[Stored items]
----------------
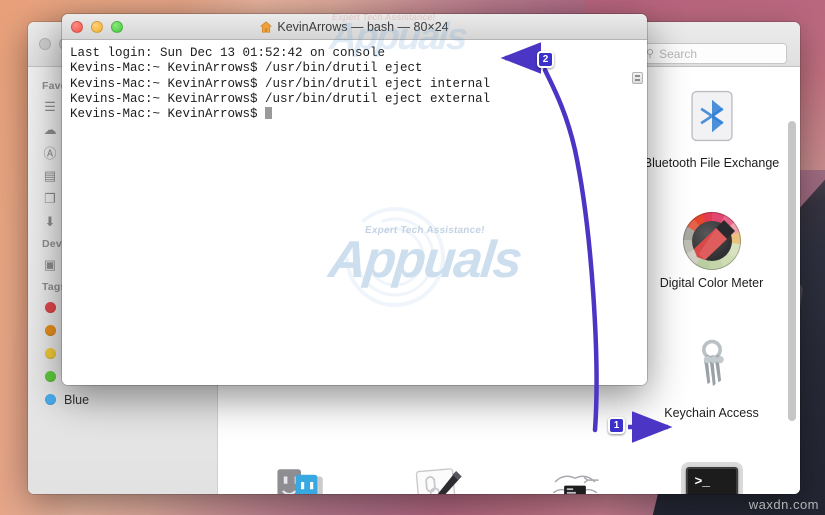 The image size is (825, 515). What do you see at coordinates (438, 481) in the screenshot?
I see `script-editor-icon` at bounding box center [438, 481].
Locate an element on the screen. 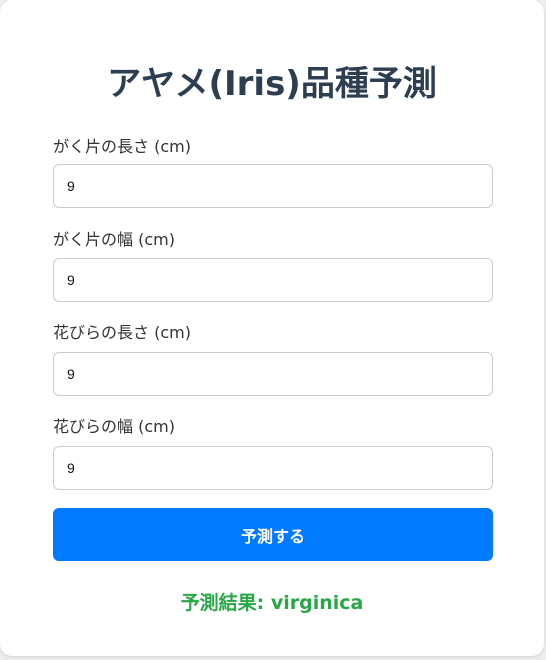 The width and height of the screenshot is (546, 660). sepal-width-label: がく片の幅 (cm) is located at coordinates (114, 240).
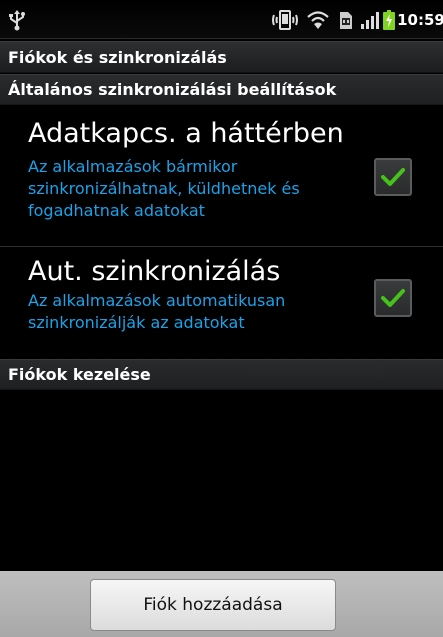 The width and height of the screenshot is (443, 637). Describe the element at coordinates (222, 90) in the screenshot. I see `general-sync-section-header: Általános szinkronizálási beállítások` at that location.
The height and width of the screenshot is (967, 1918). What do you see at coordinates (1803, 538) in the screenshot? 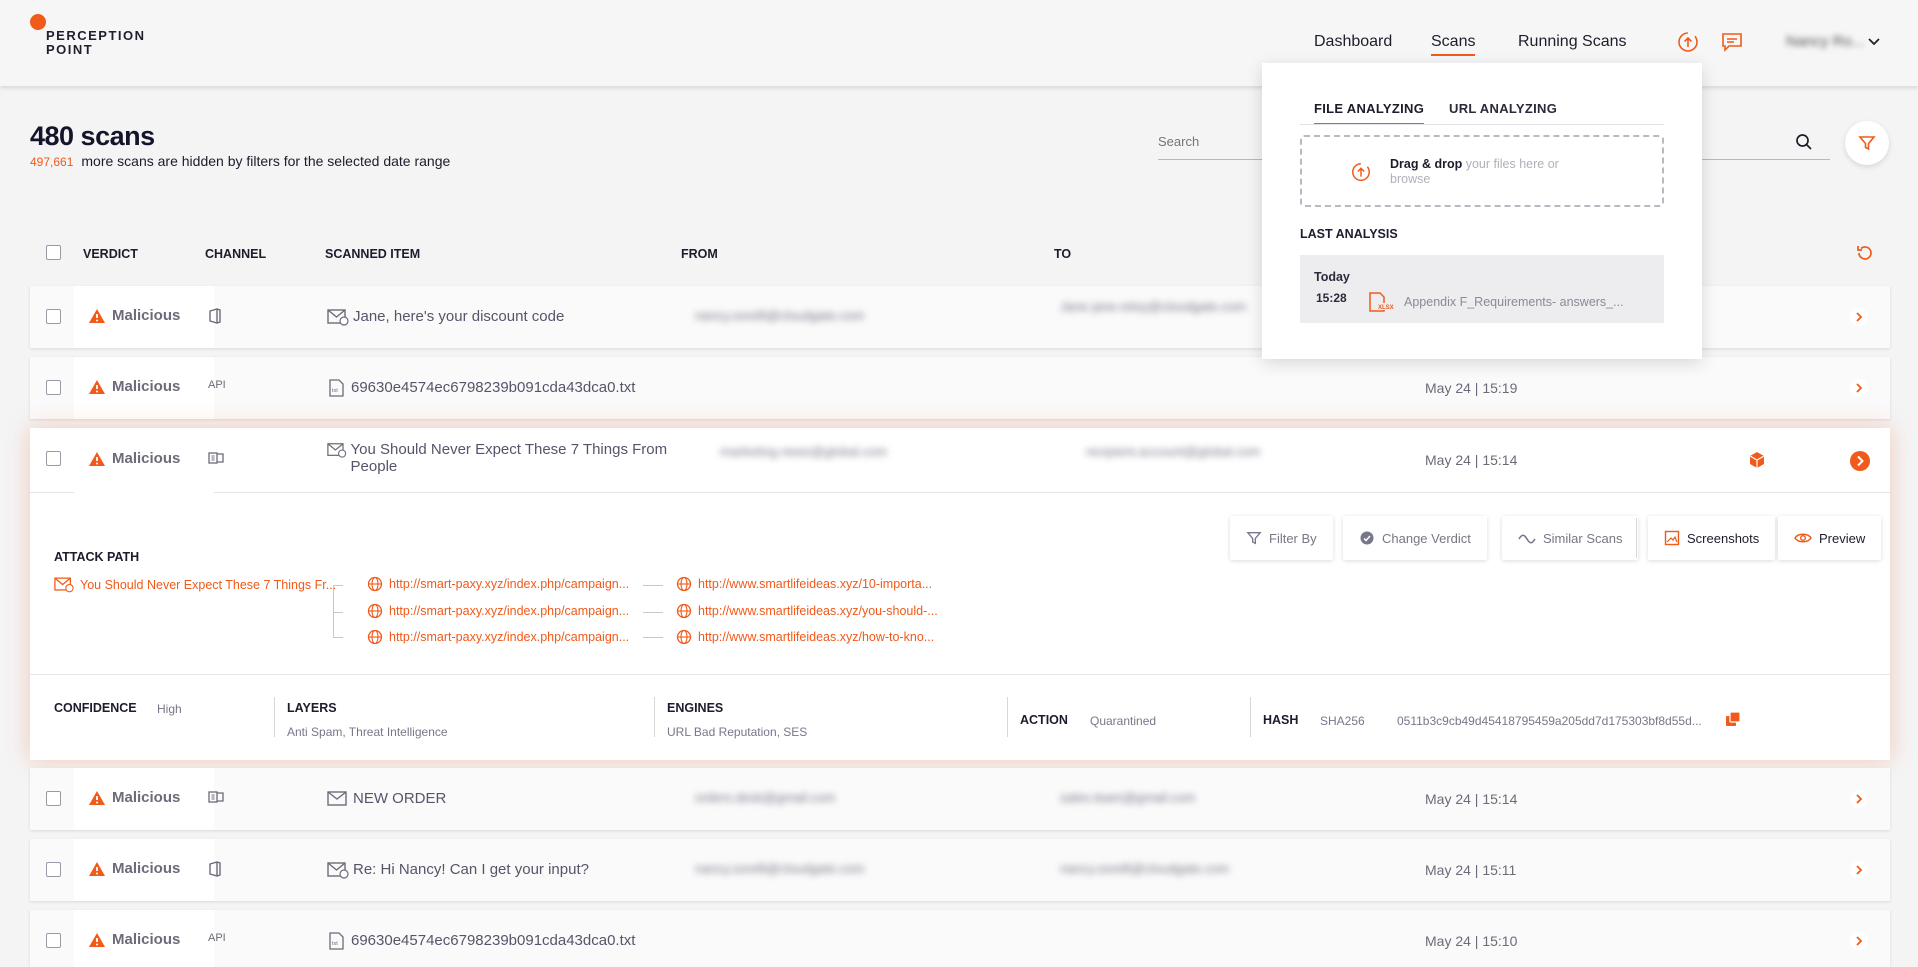
I see `eye-icon` at bounding box center [1803, 538].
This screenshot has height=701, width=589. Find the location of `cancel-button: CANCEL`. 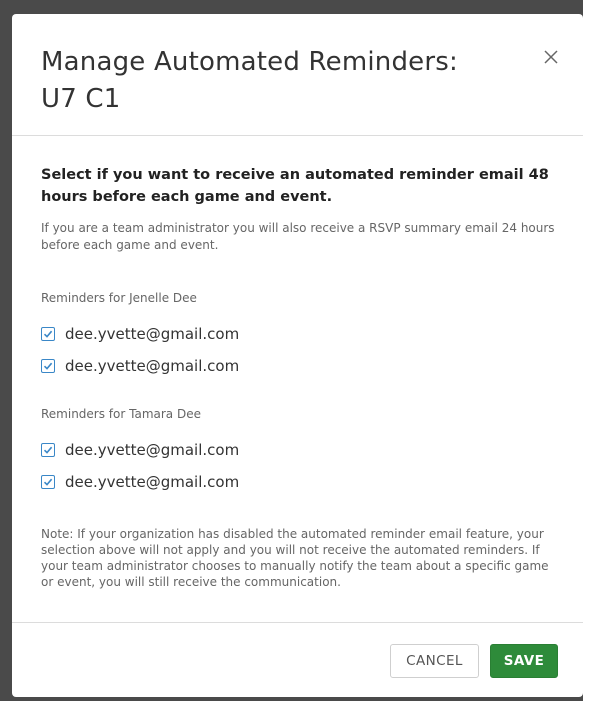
----------------
→ Task brief: In the material, from the line containing "The height and" through the end, change every "screenshot" to "screen capture" and give those lines back with nothing else altered. Leave the pictures out of your answer.

→ Your response:
The height and width of the screen capture is (967, 1918). What do you see at coordinates (1803, 538) in the screen capture? 
I see `eye-icon` at bounding box center [1803, 538].
This screen capture has height=701, width=589. Find the location of `cancel-button: CANCEL`. 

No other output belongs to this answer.